> [FRAGMENTO]:
-=-=-=-=-
Michael Jordan no fue siempre Michael Jordan: la historia detrás de la leyenda.
Michael Jordan perdía siempre contra su hermano Larry en el patio de su casa. No había partido ni enfrentamiento uno contra uno que el pequeño Mike abandonase con una sonrisa en su rostro.
En aquellos años, el básquetbol estaba vinculado a la frustración. La derrota era un condimento adicional en su rutina, un elemento que se introducía con suma naturalidad en sus venas.
"Gané la mayoría de los enfrentamientos hasta que comenzó a responder", dijo Larry. "Y entonces, fue el final de nuestros juegos".
El pequeño MJ sufría en cada una de las derrotas, pero le apasionaba el desafío. Era como si cada una de las punzadas recibidas fortaleciera el espíritu en vez de destrozarlo. Era la tortuga y no la liebre: aceptaba lo que tenía delante y lo respetaba para luego, casi como una consecuencia, enfrentarlo hasta superarlo.
"Si llegaba a perder, debía jugar hasta ganar. Esa es la razón por la que, de manera más frecuente, todo terminaba en una pelea", agregó Larry.
-=-=-=-=-
> [REQUISITOS DE LA TAREA]: Transcriba literalmente el pasaje del fragmento sobre Michael Jordan que comienza en "En aquellos años, el" y termina en "en sus venas.". El listado constituye un material aparte, independiente del fragmento.

> [INFORMACIÓN PROPORCIONADA]:
-=-=-=-=-
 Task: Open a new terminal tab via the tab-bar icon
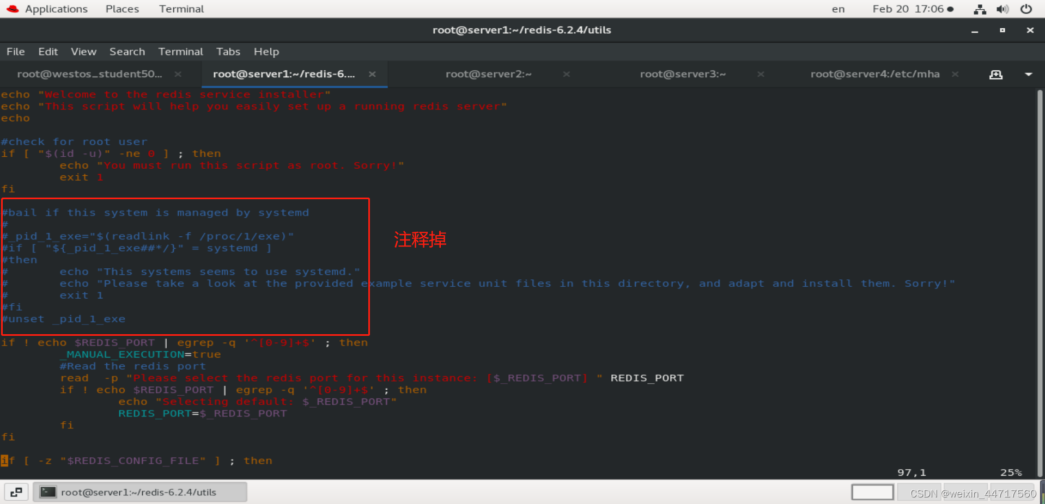995,75
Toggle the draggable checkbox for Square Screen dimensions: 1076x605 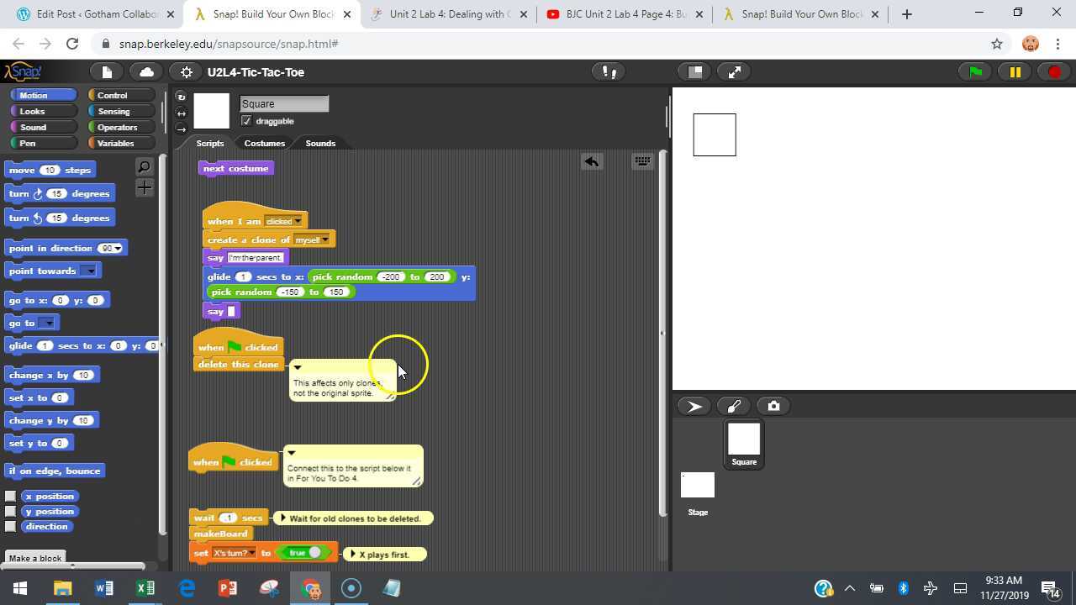coord(246,120)
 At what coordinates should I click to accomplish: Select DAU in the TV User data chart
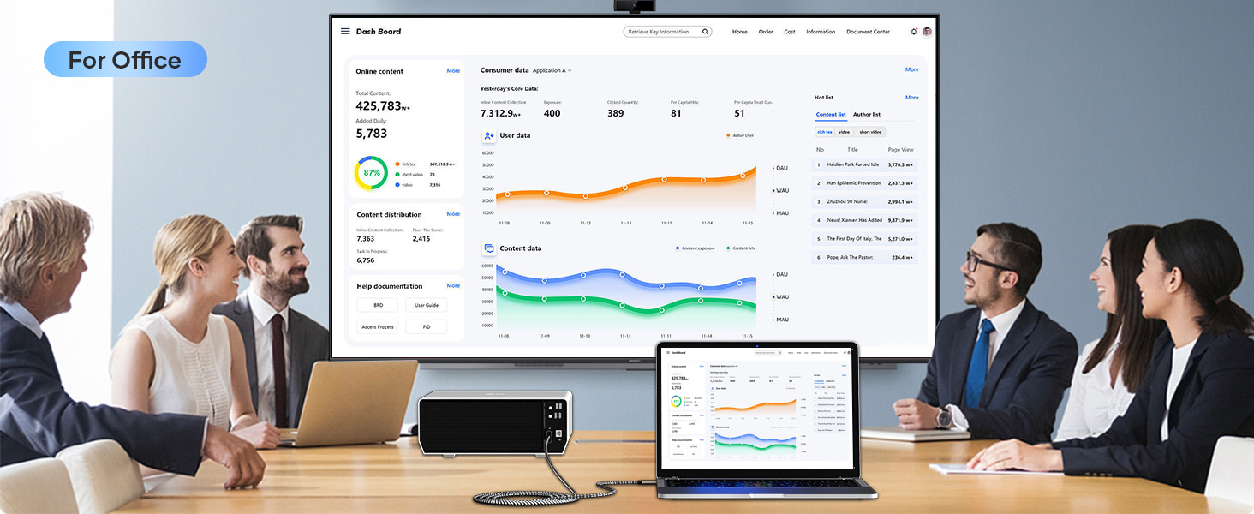tap(781, 168)
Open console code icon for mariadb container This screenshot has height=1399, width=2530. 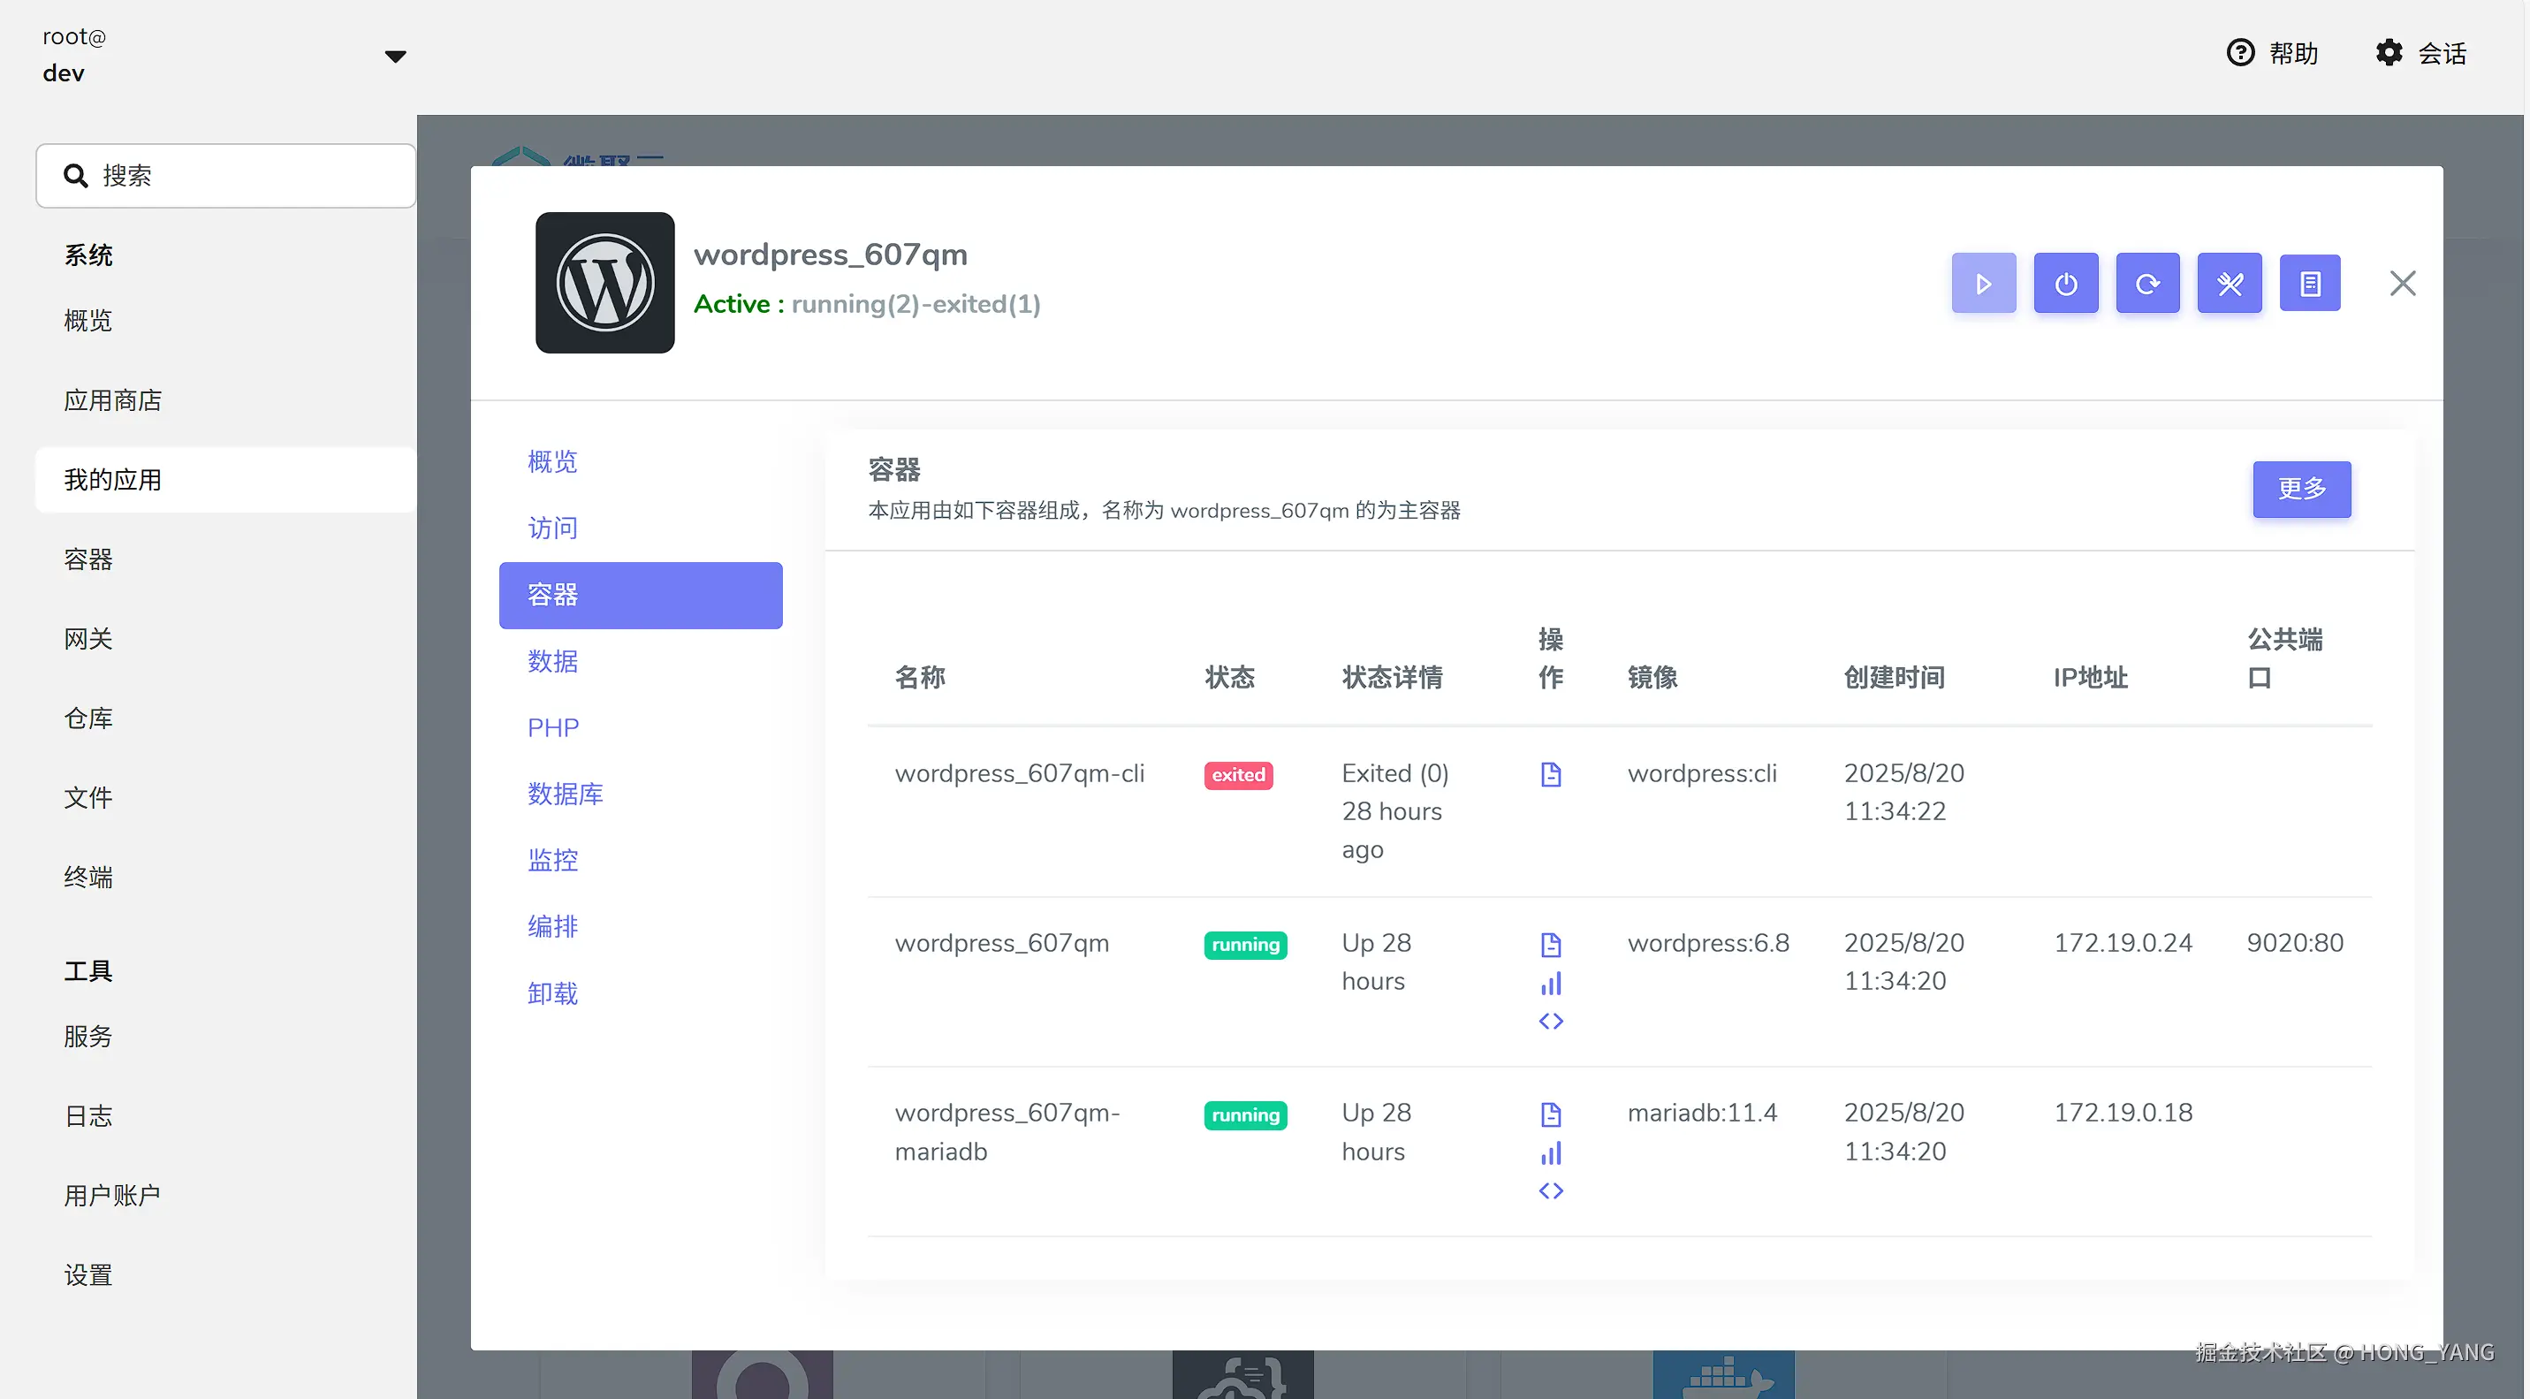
-=-=-=-=-
> [RESPUESTA AL PROBLEMA]:
En aquellos años, el básquetbol estaba vinculado a la frustración. La derrota era un condimento adicional en su rutina, un elemento que se introducía con suma naturalidad en sus venas.